BRITISH EXPERIENCE IN NORTH-WEST EUROPE
In September 1944, Lieutenant-General Sir Miles Dempsey, commanding the British 2nd Army, finished an order to his Army on non-fraternization with the Germans with the words:
We must remember always that these are the people who, twice in the last thirty years, have deliberately brought us to war.
Few of his soldiers would have needed reminding. Most of those over forty-five years old, of whom there were plenty, particularly in senior positions, had fought in the previous contest; as had the fathers, uncles and elder brothers of those in this round too young to have participated in the preceding one.
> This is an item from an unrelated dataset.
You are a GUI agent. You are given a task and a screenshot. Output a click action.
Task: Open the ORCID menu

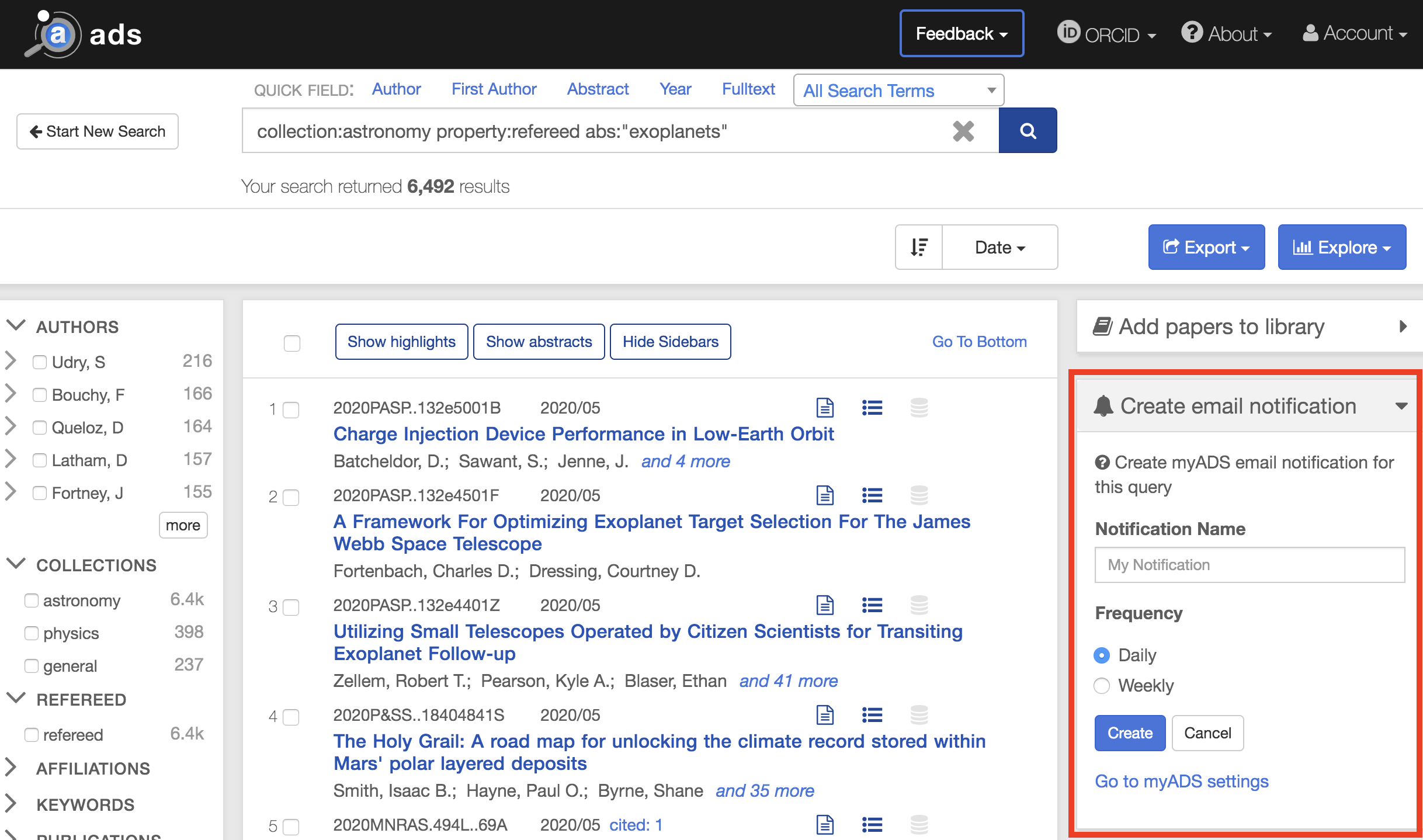coord(1107,34)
The strength of feeling about the need to defeat the regime which held power in Germany is borne out by the substantial number of conscientious objectors who served as medical orderlies in the Second World War in all theatres. It was unnecessary, as in the First World War, for the Allied press to invent stories of the Hun raping nuns, or bayoneting babies. As the Allies were to discover, atrocities, beyond the comprehension of the British newspaper proprietors of 1914-18, were there for all to see when the armies arrived in Germany and the occupied territories.
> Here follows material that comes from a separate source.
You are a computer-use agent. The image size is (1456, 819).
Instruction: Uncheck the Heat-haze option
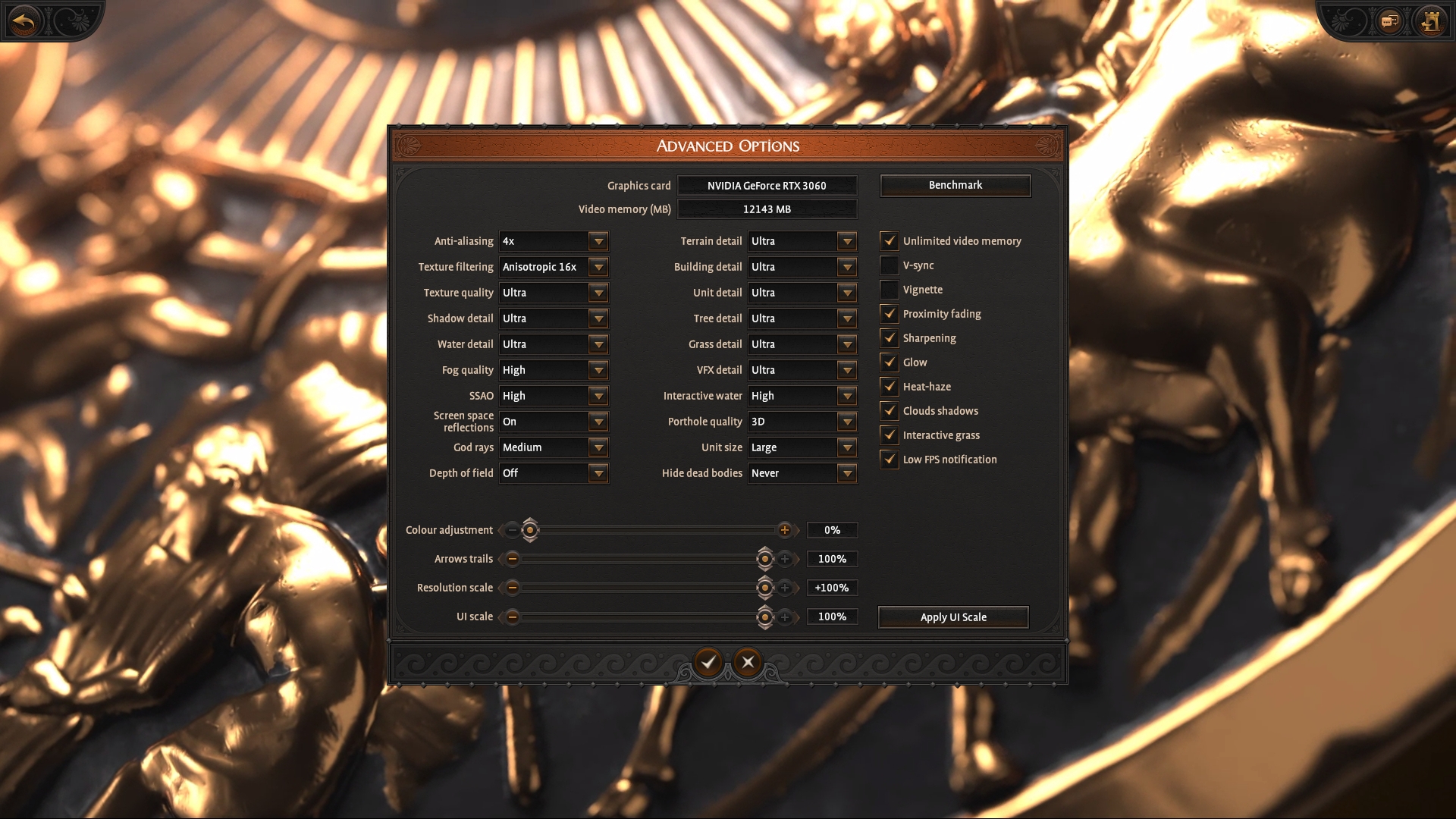890,387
An officer who fought in north-west Europe has written: It was an amazing campaign - the quality of the staff work has probably never been rivalled (people were so experienced by then) and the expertise of the old hands who had survived the war so far too was unrivalled (although many of them were pretty 'cagey' - and rightly so!), whilst the overall quality of the lower ranks (many very, very young and flung into battle with little real preparation) was very variable. The best were super, but too many were not really up to the demands of the tougher parts of the fighting.
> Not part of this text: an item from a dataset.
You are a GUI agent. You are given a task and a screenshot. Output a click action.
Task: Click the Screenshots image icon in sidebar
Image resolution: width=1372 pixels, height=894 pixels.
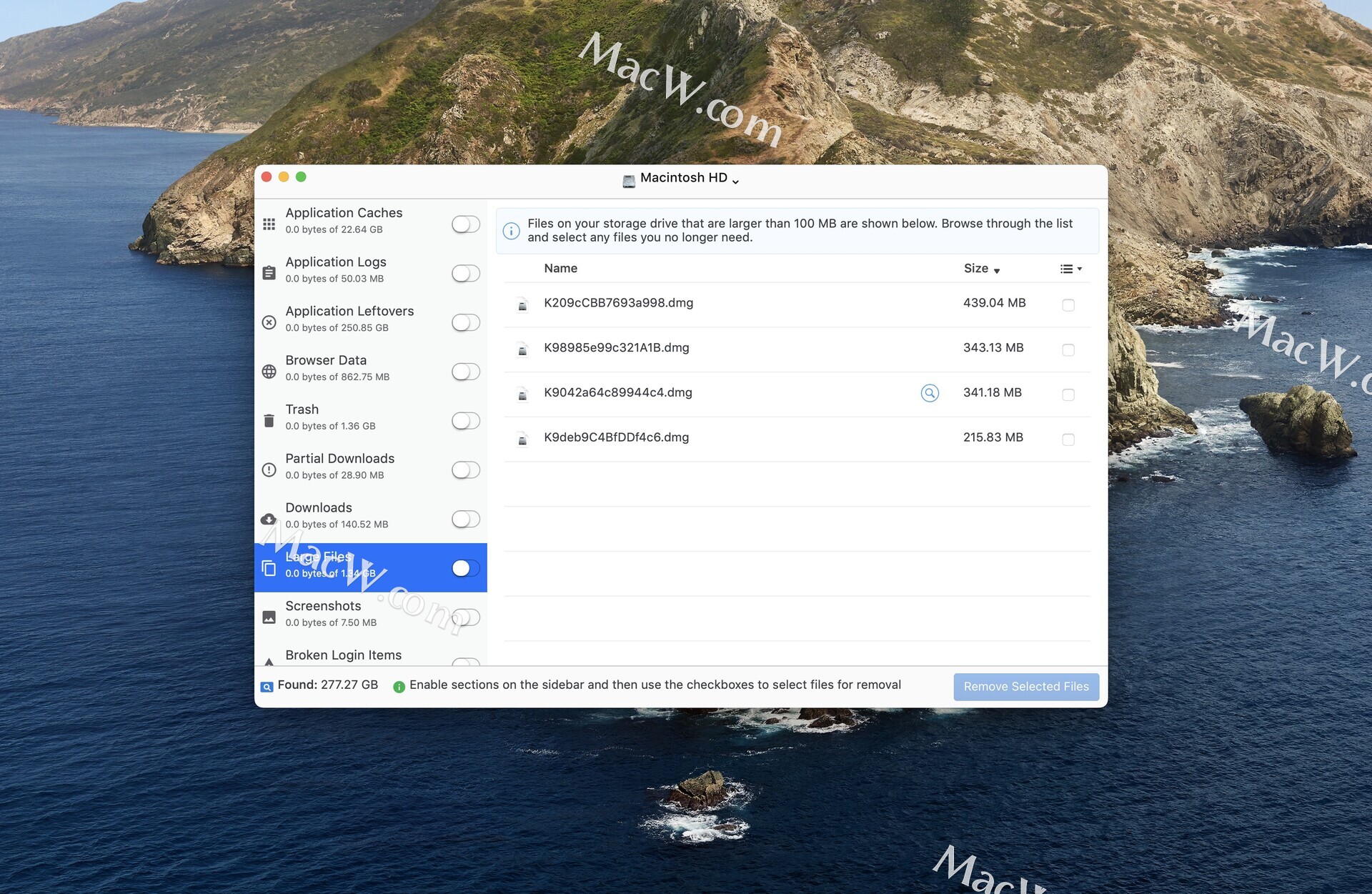(x=269, y=617)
The deficiencies cannot be laid at the door of the young men. As the last winter of the War approached, there was a serious shortage of well trained manpower available to the British. There were all too few remaining, particularly in the infantry, of those who had trained together in the battle camps in the years before D-Day. Individual reinforcements need training as part of the team. Unless formations were withdrawn from the battle for protracted periods, there was no opportunity for this. On the job training is a poor substitute for thorough preparation. Infantry casualties were heavy. There is a perception in the public mind that the casualty rate in this campaign was substantially lower than in France and Belgium in 1914-18. Two examples may correct this impression, at least as far as the infantry is concerned; they were not much lower. In nearly four and a half years on the Western front, starting in August 1914, a particular regular battalion [l] lost 5,110 killed and wounded, giving a monthly loss rate of 98.26, which over a period of eleven months would have resulted in 1,080 casualties. The 2nd East Yorkshires, one of the D-Day assault battalions, lost a total of 1,072 dead, wounded and missing in the eleven months between Normandy and reaching Bremen. This was not exceptional. Indeed over a shorter period, the 4th Somerset Light Infantry lost 1,313 killed or wounded. The 4th Somersets landed in Normandy with the 43rd Wessex Division on 23 June 1944. On 5 July three officers and 62 other ranks were required as reinforcements. Between 14 and 18 July, a further twelve officers and 479 other ranks arrived and even then the Battalion was still below its full strength of 36 officers and nearly 700 soldiers. [2] The 3rd Infantry Division suffered 6,000 casualties in the first two months of fighting in Normandy. In the battle of Arras in 1917, over a period of six weeks, the same Division had 5,400 casualties.
[1] John Terraine, The Smoke and the Fire, Sidgwick & Jackson, p. 210.
[2] Sidney Jary, 78 Platoon, Sydney Jary Ltd, p. 2.